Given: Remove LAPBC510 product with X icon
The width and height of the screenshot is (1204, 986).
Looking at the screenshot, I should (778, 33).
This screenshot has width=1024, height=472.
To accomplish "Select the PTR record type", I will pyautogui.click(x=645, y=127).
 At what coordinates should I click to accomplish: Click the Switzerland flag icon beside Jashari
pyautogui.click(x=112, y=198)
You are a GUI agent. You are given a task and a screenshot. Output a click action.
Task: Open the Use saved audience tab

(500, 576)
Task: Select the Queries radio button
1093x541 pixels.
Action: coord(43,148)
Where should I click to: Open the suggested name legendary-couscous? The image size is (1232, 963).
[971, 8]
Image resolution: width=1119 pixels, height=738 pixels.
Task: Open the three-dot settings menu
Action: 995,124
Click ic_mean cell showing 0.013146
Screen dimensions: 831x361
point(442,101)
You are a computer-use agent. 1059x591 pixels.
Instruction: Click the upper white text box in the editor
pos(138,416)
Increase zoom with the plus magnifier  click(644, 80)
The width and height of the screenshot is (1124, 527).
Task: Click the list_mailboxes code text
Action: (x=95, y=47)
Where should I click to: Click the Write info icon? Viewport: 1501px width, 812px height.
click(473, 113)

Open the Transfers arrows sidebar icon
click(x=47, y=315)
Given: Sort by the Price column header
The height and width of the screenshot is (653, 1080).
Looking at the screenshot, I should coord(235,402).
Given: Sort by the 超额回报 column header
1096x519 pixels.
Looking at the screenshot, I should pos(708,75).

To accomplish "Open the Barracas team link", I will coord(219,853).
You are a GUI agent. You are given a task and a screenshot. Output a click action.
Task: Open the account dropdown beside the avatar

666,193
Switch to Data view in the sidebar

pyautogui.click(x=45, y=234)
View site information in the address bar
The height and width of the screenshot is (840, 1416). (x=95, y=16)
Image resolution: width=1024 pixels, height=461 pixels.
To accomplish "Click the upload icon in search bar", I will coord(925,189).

■ **WHAT THIS TASK INVOLVES**
Revise all of the lines above so that every "column header" reads "column heading" instead, and keep everything else the same.

■ **WRITTEN REPLY**
Given: Remove LAPBC510 product with X icon
The width and height of the screenshot is (1204, 986).
Looking at the screenshot, I should (778, 33).
This screenshot has width=1024, height=472.
To accomplish "Select the PTR record type", I will pyautogui.click(x=645, y=127).
 At what coordinates should I click to accomplish: Click the Switzerland flag icon beside Jashari
pyautogui.click(x=112, y=198)
You are a GUI agent. You are given a task and a screenshot. Output a click action.
Task: Open the Use saved audience tab

(500, 576)
Task: Select the Queries radio button
1093x541 pixels.
Action: coord(43,148)
Where should I click to: Open the suggested name legendary-couscous? The image size is (1232, 963).
[971, 8]
Image resolution: width=1119 pixels, height=738 pixels.
Task: Open the three-dot settings menu
Action: 995,124
Click ic_mean cell showing 0.013146
Screen dimensions: 831x361
point(442,101)
You are a computer-use agent. 1059x591 pixels.
Instruction: Click the upper white text box in the editor
pos(138,416)
Increase zoom with the plus magnifier  click(644, 80)
The width and height of the screenshot is (1124, 527).
Task: Click the list_mailboxes code text
Action: (x=95, y=47)
Where should I click to: Click the Write info icon? Viewport: 1501px width, 812px height.
click(473, 113)

Open the Transfers arrows sidebar icon
click(x=47, y=315)
Given: Sort by the Price column heading
The height and width of the screenshot is (653, 1080).
Looking at the screenshot, I should coord(235,402).
Given: Sort by the 超额回报 column heading
1096x519 pixels.
Looking at the screenshot, I should pos(708,75).

To accomplish "Open the Barracas team link", I will coord(219,853).
You are a GUI agent. You are given a task and a screenshot. Output a click action.
Task: Open the account dropdown beside the avatar

666,193
Switch to Data view in the sidebar

pyautogui.click(x=45, y=234)
View site information in the address bar
The height and width of the screenshot is (840, 1416). (x=95, y=16)
Image resolution: width=1024 pixels, height=461 pixels.
To accomplish "Click the upload icon in search bar", I will coord(925,189).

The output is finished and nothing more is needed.